Directed by Chris Eigeman
Reviewed by David Roberts
Theatre Reviews Limited
Life throws a lot at its participants during their time from birth to death. Some of the experience is pleasant, some of it unpleasant, some of it tolerable, and some of it intolerable. And some of what humankind “suffers” is just odd. One can either choose to take what comes lightly and laugh it up, or be more proactive and stare down the vicissitudes of life until they have to look away. The delightful characters Joe and Cleo in Alan Hruska’s new play “Laugh It Up, Stare It Down” spend a lifetime together trying to decide which approach might work better.
Playwright Alan Hruska has concocted an engaging and zany fable-like play that chronicles the relationship between Joe (Jayce Bartok) and Cleo (Katya Campbell) who spend twenty five years together determining whether or not Joe’s hypothesis is workable: “There’s really no need to settle on anything less than ecstatic love.” Joe – Joseph P. Allworthy – trades in currencies and Cleo is an anthropologist who teaches at the university. Joe’s optimism as a successful (and worthy) currency trader is often tempered by Cleo’s comprehensive knowledge of the human condition. What Joe experiences as “the natural order of things” Cleo identifies as the challenges of entropy. The pair bumble and bicker their way through dating, marriage, childbirth, and aging with enough aplomb to endear any audience looking for an alternative way to understand the “meaning” of life and love.

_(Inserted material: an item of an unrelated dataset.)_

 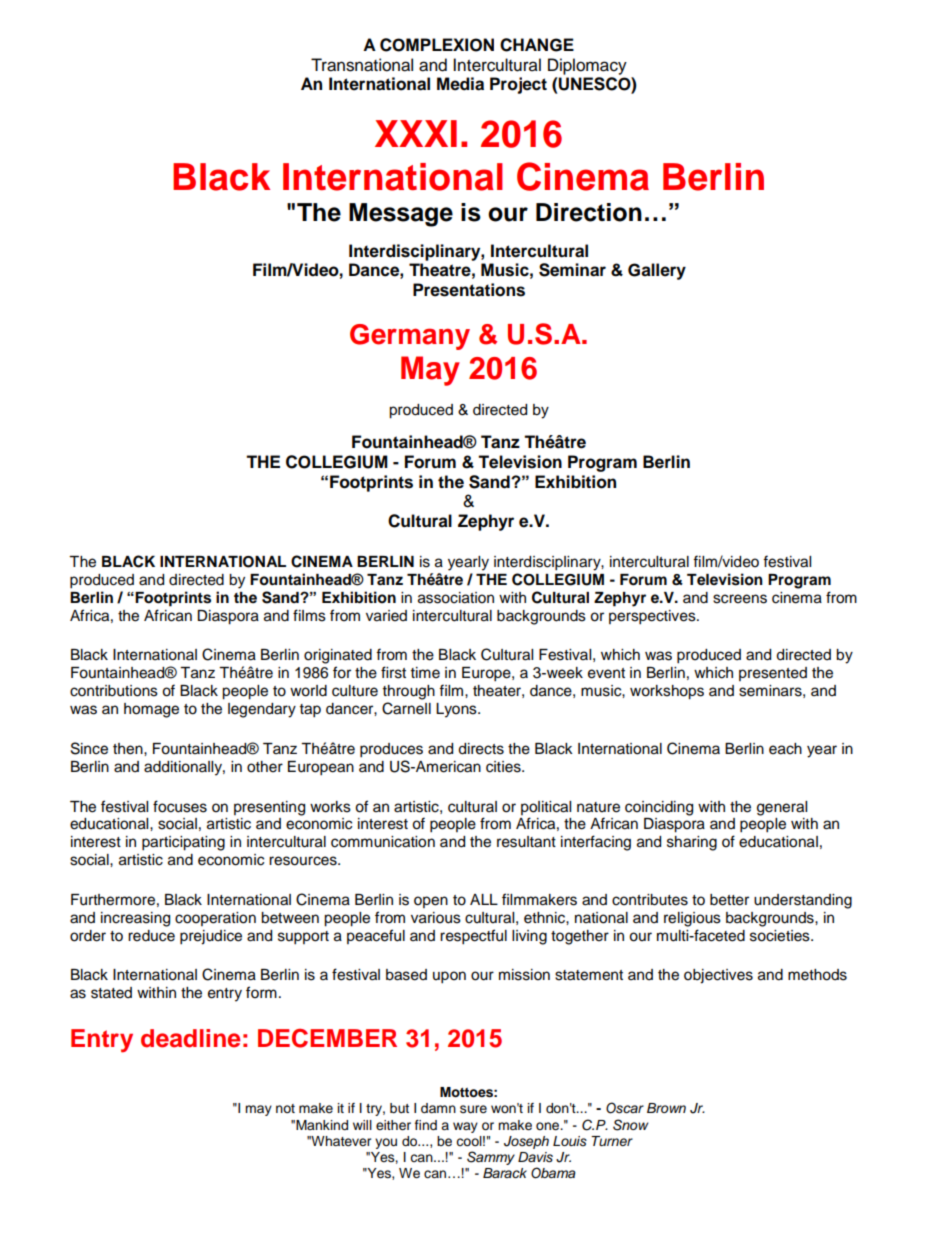 What do you see at coordinates (666, 1108) in the screenshot?
I see `Brown` at bounding box center [666, 1108].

Under Chris Eigeman’s careful and intelligent direction, Mr. Bartok and Ms. Campbell navigate the terrain of fable and absurdity without becoming cartoons. They deliver engaging and authentic performances that give the audience enough room to “laugh it up” and yet – with these two characters – maintain the needed distance to stare down their own roadblocks on the journey to find meaningful relationships founded on indelible intimacy – intimacy that accompanies Joe and Cleo through real and imagined affairs, unexpected pregnancy, a stolen baby boy, whacky friends Stephen (Maury Ginsberg) and Dorothy (Amy Hargreaves), the would be burglar Chalmers (Mr. Ginsberg), the disingenuous Italian tour guide Arturo (also Mr. Ginsberg), and the terminally ill neighbor in Rhode Island Alberta (Ms. Hargreaves).
Mr. Bartok and Ms. Campbell are fortunate to have Maury Ginsberg and Amy Hargreaves as ensemble cast members. Each brings remarkable performances to their various characters giving each a unique and believable personality which counterpoint brilliantly the dynamic characters created by Jayce Bartok and Katya Campbell whose transformation from stock characters to well-rounded characters rooted in reality is remarkable.
Kevin Judge’s set is marvelously multipurpose and were it not for the extensive set change between Acts Two and Three, the piece could easily have fit into 80 action-driven minutes. Jennifer Caprio’s costumes are always appropriate and Matthew J. Fick’s lighting sparkles with energy and clarity. And the oversized chandelier that slowly inches down between scenes to mark the passing of time (brilliant, Kevin Judge!) eventually becomes the buoy that (perhaps) rescues Joe and Cleo from the storm (literal and figurative storms).
Perhaps “Laugh It Up, Stare It Down” does not fully answer the question of the attainability of ecstatic love but I am not sure that was the point of Mr. Hruska’s script. Cleo says it best at the play’s end as she and Joe cling for life to a buoy and wonder if the boat approaching is real or an illusion (wonderful tropes for the vicissitudes of life). As Joe waffles between hope and despair, Cleo admonishes him to: “Just do, Joe! Just do!” That is perhaps the very best humankind can do in the face of unspeakable joy and equally unspeakable sorry. “Laugh It Up, Stare It Down” is engaging, entertaining, and existentially satisfying and well worth the visit to the iconic Cherry Lane Theatre. Just, do, kind reader. Just do!